- What to do -
Format the listing below as a JSON list of strings, one string per line, skipping blank lines and leaving out the pictures.

- Supplied information -
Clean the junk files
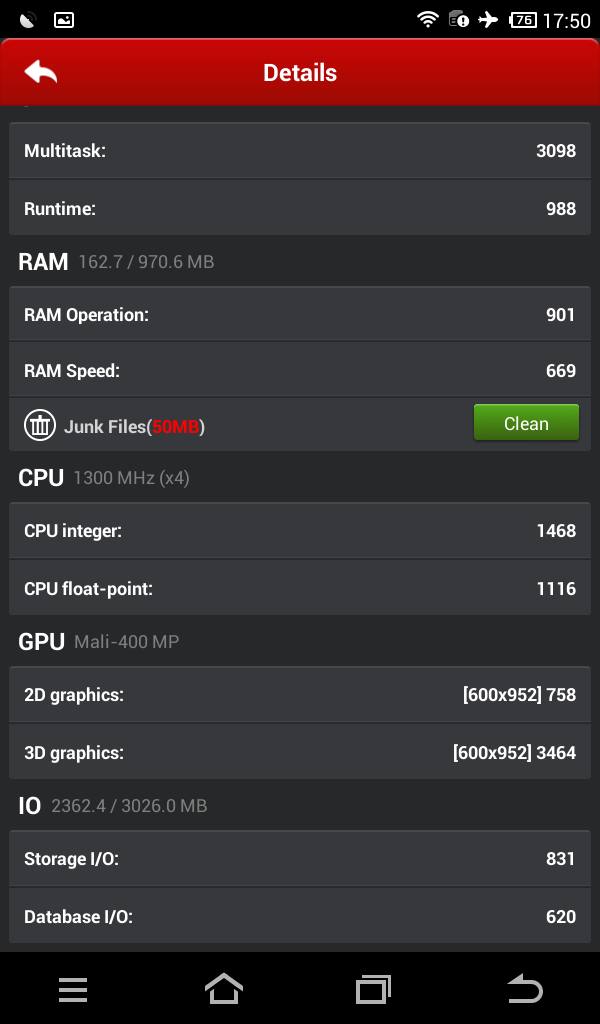The width and height of the screenshot is (600, 1024). pos(526,423)
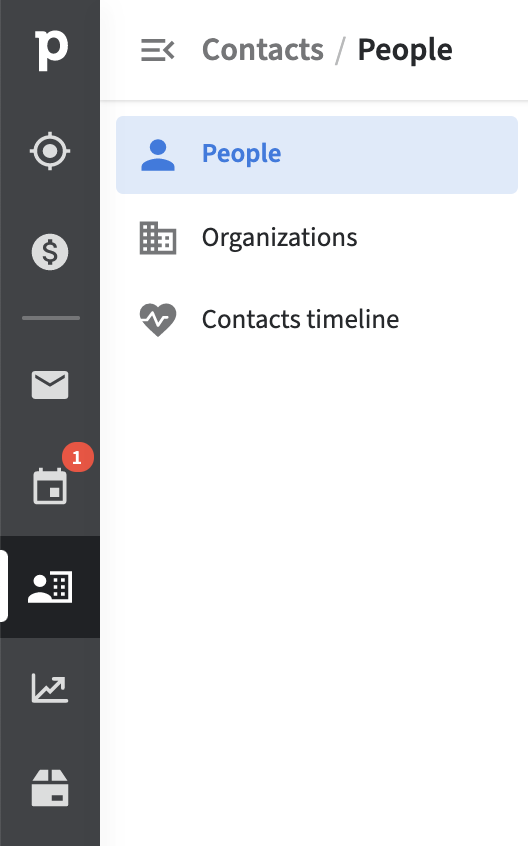Click the Pipedrive logo at top

[51, 51]
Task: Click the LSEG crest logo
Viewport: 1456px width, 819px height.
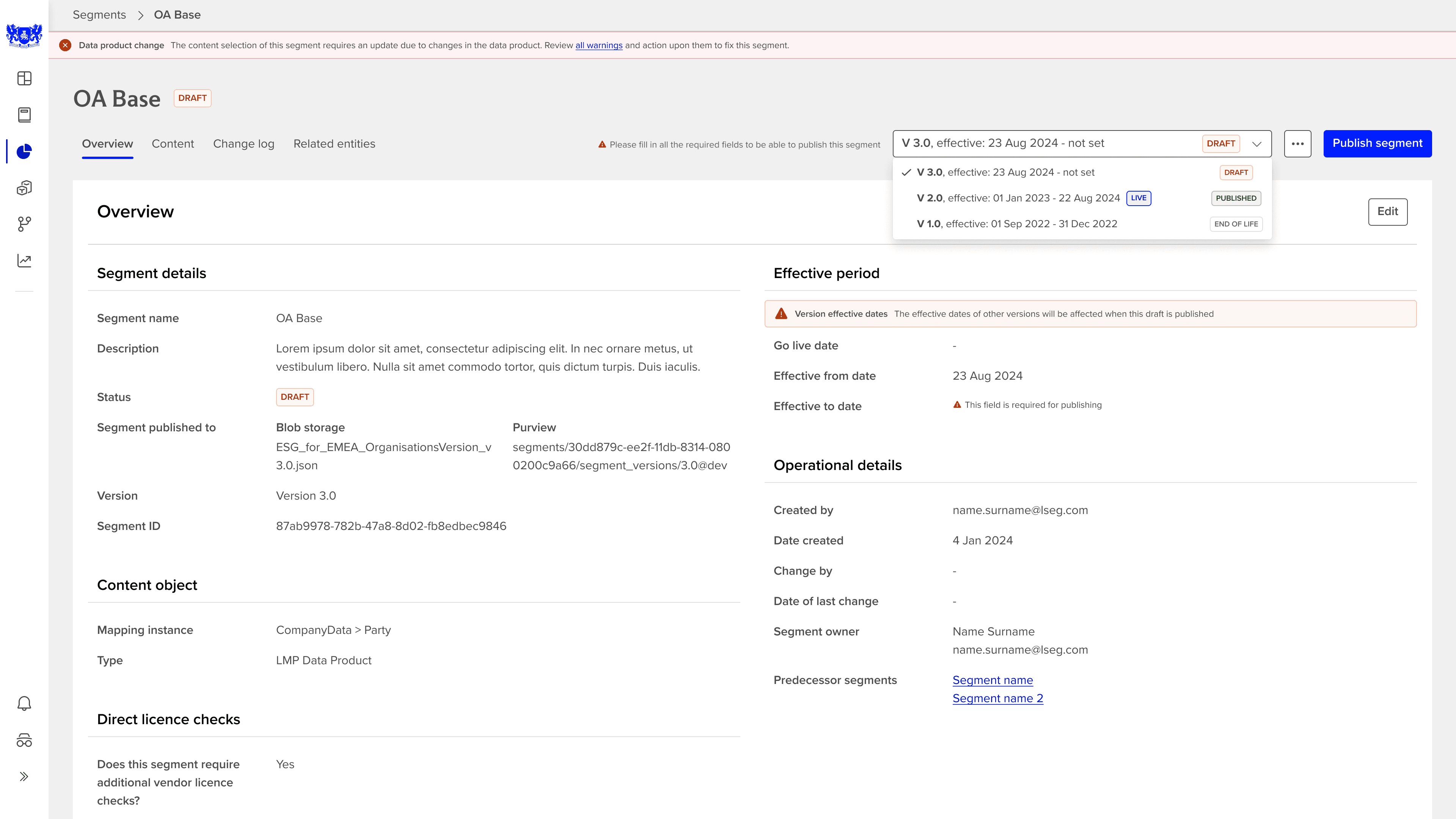Action: pos(24,36)
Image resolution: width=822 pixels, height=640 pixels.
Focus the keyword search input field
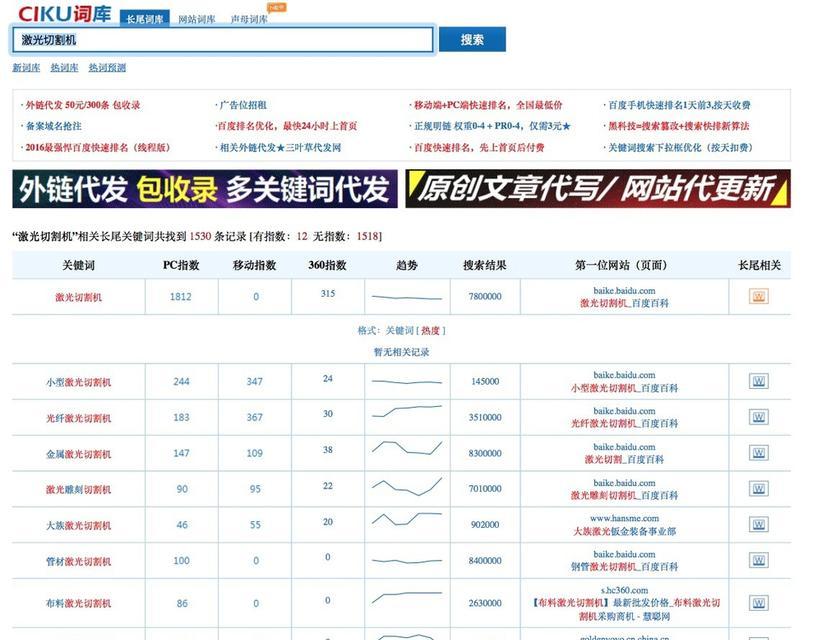point(222,40)
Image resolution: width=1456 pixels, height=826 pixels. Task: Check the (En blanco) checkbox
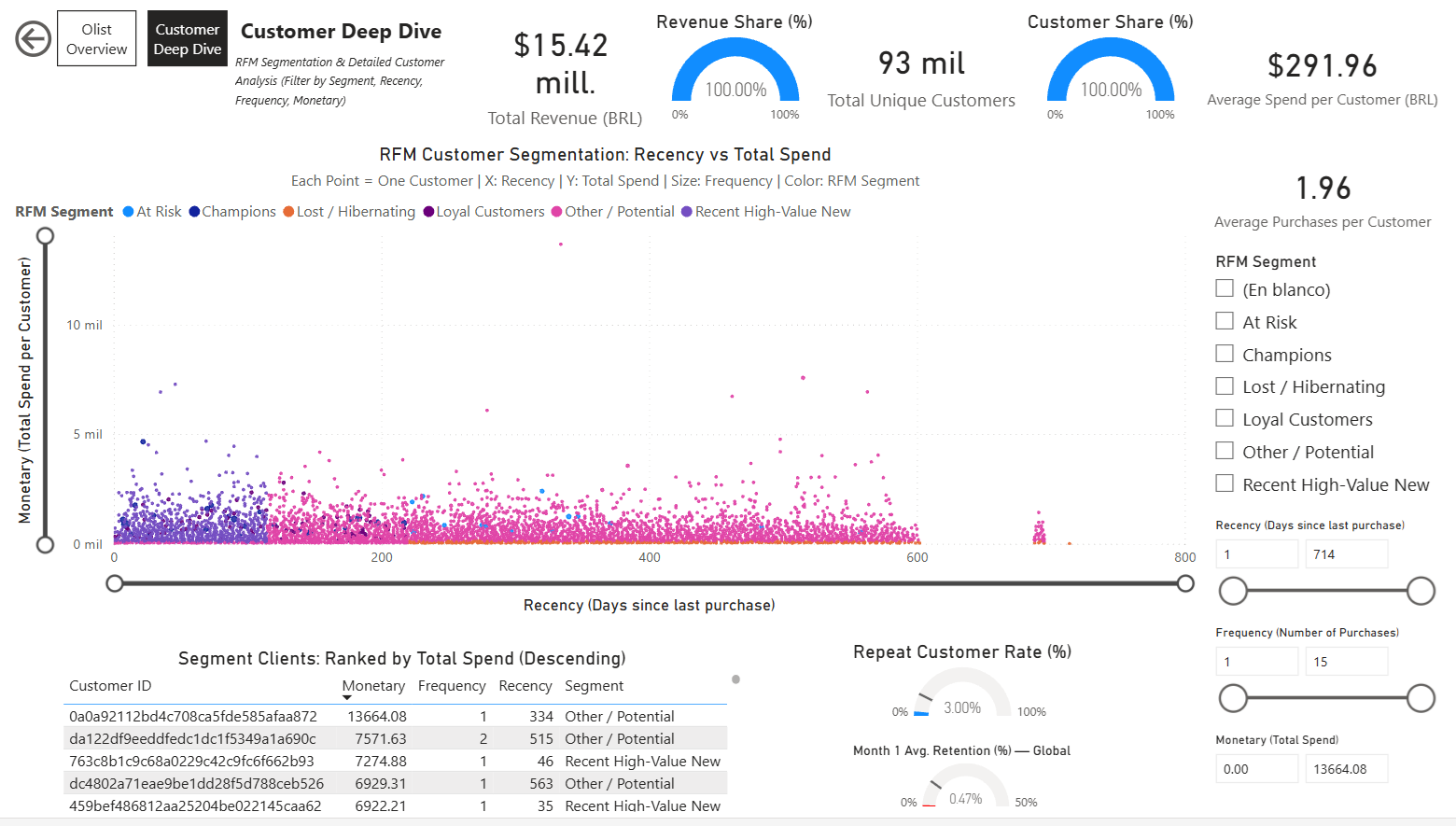click(1225, 288)
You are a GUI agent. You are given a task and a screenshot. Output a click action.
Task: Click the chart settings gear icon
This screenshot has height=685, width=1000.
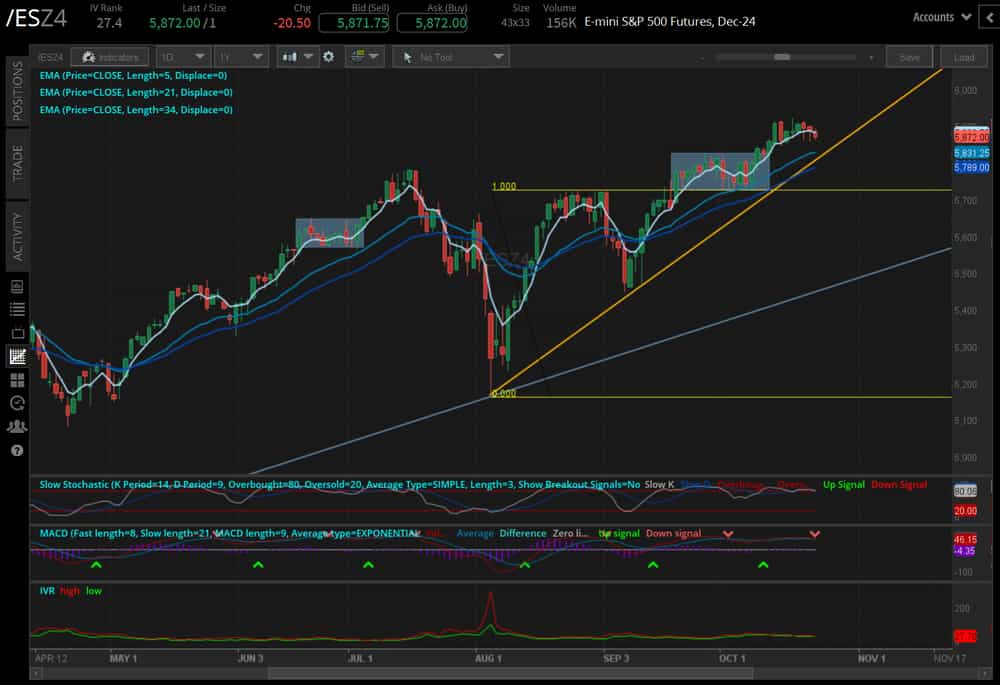tap(328, 57)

- The result -
[
  "Clean the junk files",
  "The width and height of the screenshot is (600, 1024). pos(526,423)",
  "Click the Pipedrive logo at top",
  "[51, 51]",
  "Task: Click the LSEG crest logo",
  "Viewport: 1456px width, 819px height.",
  "Action: pos(24,36)",
  "Image resolution: width=822 pixels, height=640 pixels.",
  "Focus the keyword search input field",
  "point(222,40)",
  "Image resolution: width=1456 pixels, height=826 pixels. Task: Check the (En blanco) checkbox",
  "click(1225, 288)",
  "You are a GUI agent. You are given a task and a screenshot. Output a click action.",
  "Task: Click the chart settings gear icon",
  "This screenshot has height=685, width=1000.",
  "tap(328, 57)"
]